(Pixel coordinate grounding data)
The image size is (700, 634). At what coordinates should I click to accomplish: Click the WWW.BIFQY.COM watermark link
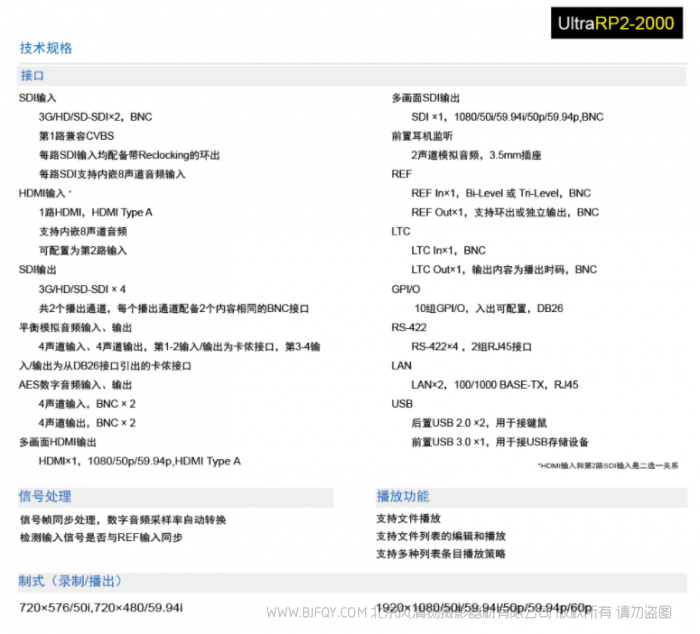318,612
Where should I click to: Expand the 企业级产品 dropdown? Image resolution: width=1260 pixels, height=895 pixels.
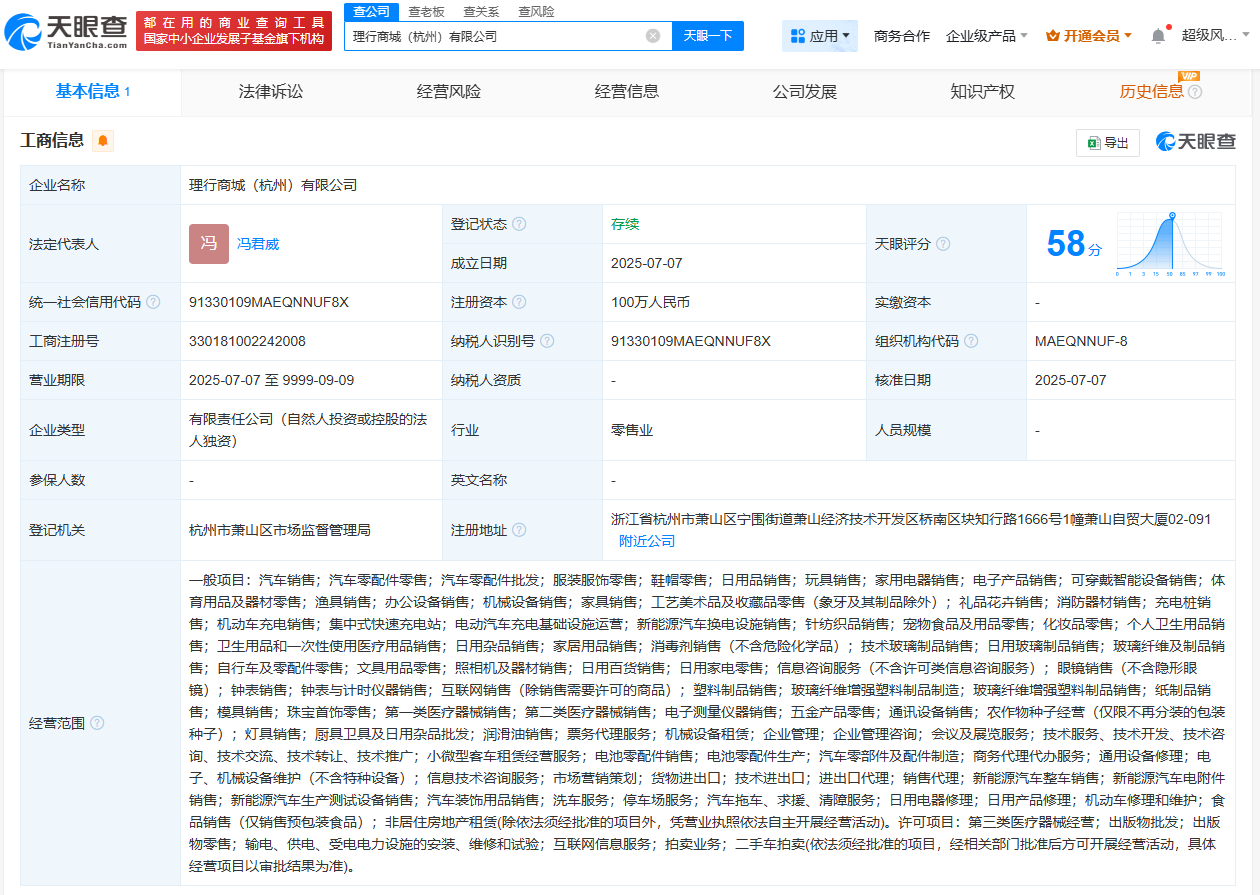(986, 36)
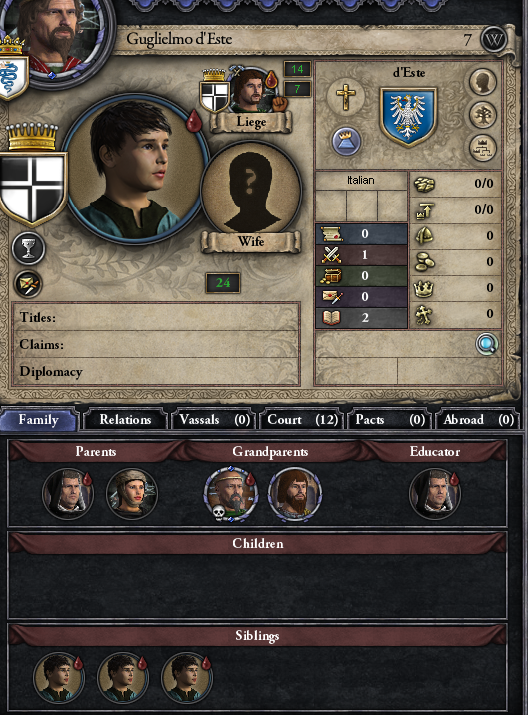Click the realm hierarchy tree icon
Screen dimensions: 528x715
[483, 148]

| TASK BRIEF |
Your job is to repeat the data exactly, leaving each picture out.

| TASK RESPONSE |
The image size is (700, 634). At what coordinates should I click to accomplish: Click the WWW.BIFQY.COM watermark link
318,612
Where should I click to: Expand the 企业级产品 dropdown? Image resolution: width=1260 pixels, height=895 pixels.
(986, 36)
Click the realm hierarchy tree icon
Screen dimensions: 528x715
[483, 148]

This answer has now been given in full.